_What to produce_. The answer must be an exact copy of all the data below.
Raw data: Begin
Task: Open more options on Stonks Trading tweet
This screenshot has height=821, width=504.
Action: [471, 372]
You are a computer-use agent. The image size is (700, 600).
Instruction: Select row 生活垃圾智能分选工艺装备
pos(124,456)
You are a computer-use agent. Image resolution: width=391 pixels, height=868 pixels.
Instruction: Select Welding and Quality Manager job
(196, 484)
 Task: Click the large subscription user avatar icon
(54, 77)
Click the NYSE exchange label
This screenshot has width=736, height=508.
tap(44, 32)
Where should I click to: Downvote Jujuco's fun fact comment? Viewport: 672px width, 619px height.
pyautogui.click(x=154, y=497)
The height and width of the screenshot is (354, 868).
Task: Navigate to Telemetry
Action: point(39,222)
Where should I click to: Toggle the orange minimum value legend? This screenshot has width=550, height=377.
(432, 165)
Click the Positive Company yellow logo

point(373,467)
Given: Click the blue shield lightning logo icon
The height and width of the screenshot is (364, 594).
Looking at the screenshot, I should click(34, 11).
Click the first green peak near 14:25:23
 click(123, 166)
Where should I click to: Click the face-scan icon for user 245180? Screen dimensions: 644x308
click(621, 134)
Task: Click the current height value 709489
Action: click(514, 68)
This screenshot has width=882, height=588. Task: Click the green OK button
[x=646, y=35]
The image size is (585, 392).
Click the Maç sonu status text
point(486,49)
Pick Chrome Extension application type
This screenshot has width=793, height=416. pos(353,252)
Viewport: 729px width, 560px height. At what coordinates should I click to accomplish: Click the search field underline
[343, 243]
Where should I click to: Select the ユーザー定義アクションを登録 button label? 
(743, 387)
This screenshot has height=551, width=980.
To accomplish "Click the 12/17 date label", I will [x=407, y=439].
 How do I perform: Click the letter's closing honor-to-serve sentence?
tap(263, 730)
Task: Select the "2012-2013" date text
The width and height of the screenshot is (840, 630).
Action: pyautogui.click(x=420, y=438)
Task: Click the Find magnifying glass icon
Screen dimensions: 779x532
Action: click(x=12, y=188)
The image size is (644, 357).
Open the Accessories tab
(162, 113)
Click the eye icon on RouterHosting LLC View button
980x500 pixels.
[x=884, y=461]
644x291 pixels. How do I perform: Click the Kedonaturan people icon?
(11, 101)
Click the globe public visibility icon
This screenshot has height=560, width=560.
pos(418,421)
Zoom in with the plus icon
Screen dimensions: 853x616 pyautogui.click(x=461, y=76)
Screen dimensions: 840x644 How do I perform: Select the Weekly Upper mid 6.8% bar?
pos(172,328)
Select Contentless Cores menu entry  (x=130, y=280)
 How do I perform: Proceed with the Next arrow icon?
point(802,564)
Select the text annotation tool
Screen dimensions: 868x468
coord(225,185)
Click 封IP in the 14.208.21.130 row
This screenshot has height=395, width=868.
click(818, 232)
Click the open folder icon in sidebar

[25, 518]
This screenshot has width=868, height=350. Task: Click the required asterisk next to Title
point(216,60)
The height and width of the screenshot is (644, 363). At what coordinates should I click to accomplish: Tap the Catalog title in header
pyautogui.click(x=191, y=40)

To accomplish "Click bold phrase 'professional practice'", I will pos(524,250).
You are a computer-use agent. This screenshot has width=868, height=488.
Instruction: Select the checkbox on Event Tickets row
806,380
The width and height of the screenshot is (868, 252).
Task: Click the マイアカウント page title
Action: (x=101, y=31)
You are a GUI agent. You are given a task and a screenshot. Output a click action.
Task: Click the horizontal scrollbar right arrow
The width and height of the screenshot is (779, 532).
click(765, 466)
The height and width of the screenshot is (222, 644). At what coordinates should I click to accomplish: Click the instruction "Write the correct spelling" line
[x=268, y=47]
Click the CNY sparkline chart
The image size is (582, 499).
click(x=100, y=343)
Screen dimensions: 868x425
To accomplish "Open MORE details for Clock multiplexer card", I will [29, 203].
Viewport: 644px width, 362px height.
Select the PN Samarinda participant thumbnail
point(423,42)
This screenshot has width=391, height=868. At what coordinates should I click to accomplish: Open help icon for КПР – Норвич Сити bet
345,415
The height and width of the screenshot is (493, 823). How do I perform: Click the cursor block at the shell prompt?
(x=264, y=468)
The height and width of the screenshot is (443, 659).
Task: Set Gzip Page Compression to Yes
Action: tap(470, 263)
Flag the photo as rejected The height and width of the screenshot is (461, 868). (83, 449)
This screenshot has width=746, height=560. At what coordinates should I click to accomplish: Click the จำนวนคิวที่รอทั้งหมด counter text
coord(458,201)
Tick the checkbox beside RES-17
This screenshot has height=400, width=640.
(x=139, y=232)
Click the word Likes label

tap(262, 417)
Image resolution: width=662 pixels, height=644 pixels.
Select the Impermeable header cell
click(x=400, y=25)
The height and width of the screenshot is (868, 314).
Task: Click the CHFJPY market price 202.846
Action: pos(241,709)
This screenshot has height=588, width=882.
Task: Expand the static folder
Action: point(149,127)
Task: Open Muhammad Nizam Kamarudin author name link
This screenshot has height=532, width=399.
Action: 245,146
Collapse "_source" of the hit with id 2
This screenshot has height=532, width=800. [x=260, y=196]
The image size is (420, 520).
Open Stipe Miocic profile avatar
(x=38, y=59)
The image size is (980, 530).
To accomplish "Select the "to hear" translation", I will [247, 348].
Raw data: End
_Answer section_.
Task: Open more options on Stonks Trading tweet
This screenshot has height=821, width=504.
Action: [471, 372]
You are a computer-use agent. The image size is (700, 600).
Instruction: Select row 生活垃圾智能分选工艺装备
pos(124,456)
You are a computer-use agent. Image resolution: width=391 pixels, height=868 pixels.
Instruction: Select Welding and Quality Manager job
(196, 484)
 Task: Click the large subscription user avatar icon
(54, 77)
Click the NYSE exchange label
This screenshot has width=736, height=508.
tap(44, 32)
Where should I click to: Downvote Jujuco's fun fact comment? Viewport: 672px width, 619px height.
pyautogui.click(x=154, y=497)
The height and width of the screenshot is (354, 868).
Task: Navigate to Telemetry
Action: point(39,222)
Where should I click to: Toggle the orange minimum value legend? This screenshot has width=550, height=377.
(432, 165)
Click the Positive Company yellow logo

point(373,467)
Given: Click the blue shield lightning logo icon
The height and width of the screenshot is (364, 594).
Looking at the screenshot, I should click(34, 11).
Click the first green peak near 14:25:23
 click(123, 166)
Where should I click to: Click the face-scan icon for user 245180? Screen dimensions: 644x308
click(621, 134)
Task: Click the current height value 709489
Action: click(514, 68)
This screenshot has width=882, height=588. Task: Click the green OK button
[x=646, y=35]
The image size is (585, 392).
Click the Maç sonu status text
point(486,49)
Pick Chrome Extension application type
This screenshot has width=793, height=416. pos(353,252)
Viewport: 729px width, 560px height. At what coordinates should I click to accomplish: Click the search field underline
[343, 243]
Where should I click to: Select the ユーザー定義アクションを登録 button label? 
(743, 387)
This screenshot has height=551, width=980.
To accomplish "Click the 12/17 date label", I will [x=407, y=439].
 How do I perform: Click the letter's closing honor-to-serve sentence?
tap(263, 730)
Task: Select the "2012-2013" date text
The width and height of the screenshot is (840, 630).
Action: pyautogui.click(x=420, y=438)
Task: Click the Find magnifying glass icon
Screen dimensions: 779x532
Action: click(x=12, y=188)
The image size is (644, 357).
Open the Accessories tab
(162, 113)
Click the eye icon on RouterHosting LLC View button
980x500 pixels.
[x=884, y=461]
644x291 pixels. How do I perform: Click the Kedonaturan people icon?
(11, 101)
Click the globe public visibility icon
This screenshot has height=560, width=560.
pos(418,421)
Zoom in with the plus icon
Screen dimensions: 853x616 pyautogui.click(x=461, y=76)
Screen dimensions: 840x644 How do I perform: Select the Weekly Upper mid 6.8% bar?
pos(172,328)
Select Contentless Cores menu entry  (x=130, y=280)
 How do I perform: Proceed with the Next arrow icon?
point(802,564)
Select the text annotation tool
Screen dimensions: 868x468
coord(225,185)
Click 封IP in the 14.208.21.130 row
This screenshot has height=395, width=868.
click(818, 232)
Click the open folder icon in sidebar

[25, 518]
This screenshot has width=868, height=350. Task: Click the required asterisk next to Title
point(216,60)
The height and width of the screenshot is (644, 363). At what coordinates should I click to accomplish: Tap the Catalog title in header
pyautogui.click(x=191, y=40)

To accomplish "Click bold phrase 'professional practice'", I will pos(524,250).
You are a computer-use agent. This screenshot has width=868, height=488.
Instruction: Select the checkbox on Event Tickets row
806,380
The width and height of the screenshot is (868, 252).
Task: Click the マイアカウント page title
Action: (x=101, y=31)
You are a GUI agent. You are given a task and a screenshot. Output a click action.
Task: Click the horizontal scrollbar right arrow
The width and height of the screenshot is (779, 532).
click(765, 466)
The height and width of the screenshot is (222, 644). At what coordinates should I click to accomplish: Click the instruction "Write the correct spelling" line
[x=268, y=47]
Click the CNY sparkline chart
The image size is (582, 499).
click(x=100, y=343)
Screen dimensions: 868x425
To accomplish "Open MORE details for Clock multiplexer card", I will [29, 203].
Viewport: 644px width, 362px height.
Select the PN Samarinda participant thumbnail
point(423,42)
This screenshot has width=391, height=868. At what coordinates should I click to accomplish: Open help icon for КПР – Норвич Сити bet
345,415
The height and width of the screenshot is (493, 823). How do I perform: Click the cursor block at the shell prompt?
(x=264, y=468)
The height and width of the screenshot is (443, 659).
Task: Set Gzip Page Compression to Yes
Action: tap(470, 263)
Flag the photo as rejected The height and width of the screenshot is (461, 868). (83, 449)
This screenshot has width=746, height=560. At what coordinates should I click to accomplish: Click the จำนวนคิวที่รอทั้งหมด counter text
coord(458,201)
Tick the checkbox beside RES-17
This screenshot has height=400, width=640.
(x=139, y=232)
Click the word Likes label

tap(262, 417)
Image resolution: width=662 pixels, height=644 pixels.
Select the Impermeable header cell
click(x=400, y=25)
The height and width of the screenshot is (868, 314).
Task: Click the CHFJPY market price 202.846
Action: pos(241,709)
This screenshot has height=588, width=882.
Task: Expand the static folder
Action: point(149,127)
Task: Open Muhammad Nizam Kamarudin author name link
This screenshot has height=532, width=399.
Action: 245,146
Collapse "_source" of the hit with id 2
This screenshot has height=532, width=800. [x=260, y=196]
The image size is (420, 520).
Open Stipe Miocic profile avatar
(x=38, y=59)
The image size is (980, 530).
To accomplish "Select the "to hear" translation", I will [247, 348].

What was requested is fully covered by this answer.